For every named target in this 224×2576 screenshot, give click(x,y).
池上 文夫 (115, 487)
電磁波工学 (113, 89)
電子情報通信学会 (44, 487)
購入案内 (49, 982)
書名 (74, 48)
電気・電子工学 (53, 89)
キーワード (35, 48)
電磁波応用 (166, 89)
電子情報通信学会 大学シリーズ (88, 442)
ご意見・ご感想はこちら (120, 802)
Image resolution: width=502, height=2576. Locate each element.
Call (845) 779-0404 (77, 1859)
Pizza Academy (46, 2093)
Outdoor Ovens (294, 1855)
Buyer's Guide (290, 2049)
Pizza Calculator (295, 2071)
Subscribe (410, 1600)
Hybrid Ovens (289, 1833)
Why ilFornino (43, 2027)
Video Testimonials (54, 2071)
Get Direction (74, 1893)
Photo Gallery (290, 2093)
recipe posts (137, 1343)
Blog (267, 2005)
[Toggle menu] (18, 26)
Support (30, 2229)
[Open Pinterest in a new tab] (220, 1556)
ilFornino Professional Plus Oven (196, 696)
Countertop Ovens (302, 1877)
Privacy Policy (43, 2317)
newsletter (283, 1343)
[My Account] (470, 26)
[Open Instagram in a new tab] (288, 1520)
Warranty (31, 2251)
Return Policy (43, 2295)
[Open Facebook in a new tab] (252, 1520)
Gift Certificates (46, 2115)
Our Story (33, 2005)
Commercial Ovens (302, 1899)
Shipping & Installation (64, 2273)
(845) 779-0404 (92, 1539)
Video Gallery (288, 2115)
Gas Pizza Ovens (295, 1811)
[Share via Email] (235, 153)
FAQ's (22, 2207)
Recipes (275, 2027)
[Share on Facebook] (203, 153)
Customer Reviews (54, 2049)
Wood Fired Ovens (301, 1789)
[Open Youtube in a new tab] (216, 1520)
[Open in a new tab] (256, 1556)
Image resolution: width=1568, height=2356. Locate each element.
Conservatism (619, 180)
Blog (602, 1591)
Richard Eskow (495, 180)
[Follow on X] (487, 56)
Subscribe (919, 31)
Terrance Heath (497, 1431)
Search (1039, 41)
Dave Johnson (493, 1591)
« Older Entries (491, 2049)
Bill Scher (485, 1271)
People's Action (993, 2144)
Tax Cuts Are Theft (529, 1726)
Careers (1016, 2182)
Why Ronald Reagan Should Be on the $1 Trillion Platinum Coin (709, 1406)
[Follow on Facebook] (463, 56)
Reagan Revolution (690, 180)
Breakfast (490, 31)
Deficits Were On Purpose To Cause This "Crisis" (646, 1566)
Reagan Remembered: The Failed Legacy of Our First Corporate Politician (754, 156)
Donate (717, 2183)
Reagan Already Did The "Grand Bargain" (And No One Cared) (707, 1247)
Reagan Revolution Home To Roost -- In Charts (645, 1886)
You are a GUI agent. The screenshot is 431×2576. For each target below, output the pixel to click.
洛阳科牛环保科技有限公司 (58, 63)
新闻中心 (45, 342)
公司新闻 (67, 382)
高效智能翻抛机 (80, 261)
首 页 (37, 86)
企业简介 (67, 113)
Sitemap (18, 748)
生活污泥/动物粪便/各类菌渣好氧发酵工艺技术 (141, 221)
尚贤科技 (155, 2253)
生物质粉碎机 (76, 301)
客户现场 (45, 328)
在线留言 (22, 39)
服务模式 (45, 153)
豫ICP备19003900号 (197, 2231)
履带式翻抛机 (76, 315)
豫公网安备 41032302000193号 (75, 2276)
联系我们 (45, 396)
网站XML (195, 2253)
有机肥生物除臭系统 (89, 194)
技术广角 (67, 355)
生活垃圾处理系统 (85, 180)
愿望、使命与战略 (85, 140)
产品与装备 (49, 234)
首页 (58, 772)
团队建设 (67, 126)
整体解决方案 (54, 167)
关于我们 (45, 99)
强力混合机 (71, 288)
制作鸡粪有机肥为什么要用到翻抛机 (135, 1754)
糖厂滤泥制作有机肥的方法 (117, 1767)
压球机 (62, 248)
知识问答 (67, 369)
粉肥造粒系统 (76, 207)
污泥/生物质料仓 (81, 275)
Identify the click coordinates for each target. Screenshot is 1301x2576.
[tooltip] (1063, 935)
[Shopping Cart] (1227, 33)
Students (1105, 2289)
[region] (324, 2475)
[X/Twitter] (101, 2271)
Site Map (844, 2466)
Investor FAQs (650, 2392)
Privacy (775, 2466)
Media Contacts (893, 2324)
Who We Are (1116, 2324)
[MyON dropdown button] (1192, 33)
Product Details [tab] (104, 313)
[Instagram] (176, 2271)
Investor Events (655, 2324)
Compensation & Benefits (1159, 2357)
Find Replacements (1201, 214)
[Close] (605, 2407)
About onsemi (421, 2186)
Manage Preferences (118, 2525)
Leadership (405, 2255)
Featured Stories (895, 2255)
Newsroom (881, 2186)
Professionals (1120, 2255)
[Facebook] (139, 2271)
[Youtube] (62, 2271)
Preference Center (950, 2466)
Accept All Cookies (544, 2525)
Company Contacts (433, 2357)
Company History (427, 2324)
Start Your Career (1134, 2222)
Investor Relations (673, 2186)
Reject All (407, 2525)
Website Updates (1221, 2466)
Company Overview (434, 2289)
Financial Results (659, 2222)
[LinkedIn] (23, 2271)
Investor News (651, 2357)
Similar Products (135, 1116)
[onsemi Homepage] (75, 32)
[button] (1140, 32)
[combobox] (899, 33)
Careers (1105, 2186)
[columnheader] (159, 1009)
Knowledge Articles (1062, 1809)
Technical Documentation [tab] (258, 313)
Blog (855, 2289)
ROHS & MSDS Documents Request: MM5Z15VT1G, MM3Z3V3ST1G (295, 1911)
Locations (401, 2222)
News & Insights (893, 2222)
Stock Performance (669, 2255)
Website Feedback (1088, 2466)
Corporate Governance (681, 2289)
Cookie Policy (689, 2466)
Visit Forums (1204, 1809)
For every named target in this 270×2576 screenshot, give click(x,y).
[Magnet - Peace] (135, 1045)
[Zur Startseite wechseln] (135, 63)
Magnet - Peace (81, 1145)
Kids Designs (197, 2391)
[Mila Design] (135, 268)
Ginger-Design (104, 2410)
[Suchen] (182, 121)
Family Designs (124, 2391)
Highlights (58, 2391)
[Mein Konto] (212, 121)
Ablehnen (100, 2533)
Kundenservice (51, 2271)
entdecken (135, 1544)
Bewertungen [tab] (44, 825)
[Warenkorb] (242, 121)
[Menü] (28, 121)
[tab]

> [Task item]
All lines in the records above with "Locate" need to be found and copied.

> [Reply]
Image resolution: width=502, height=2576. Locate each element.
Image resolution: width=1568, height=2356. Locate each element.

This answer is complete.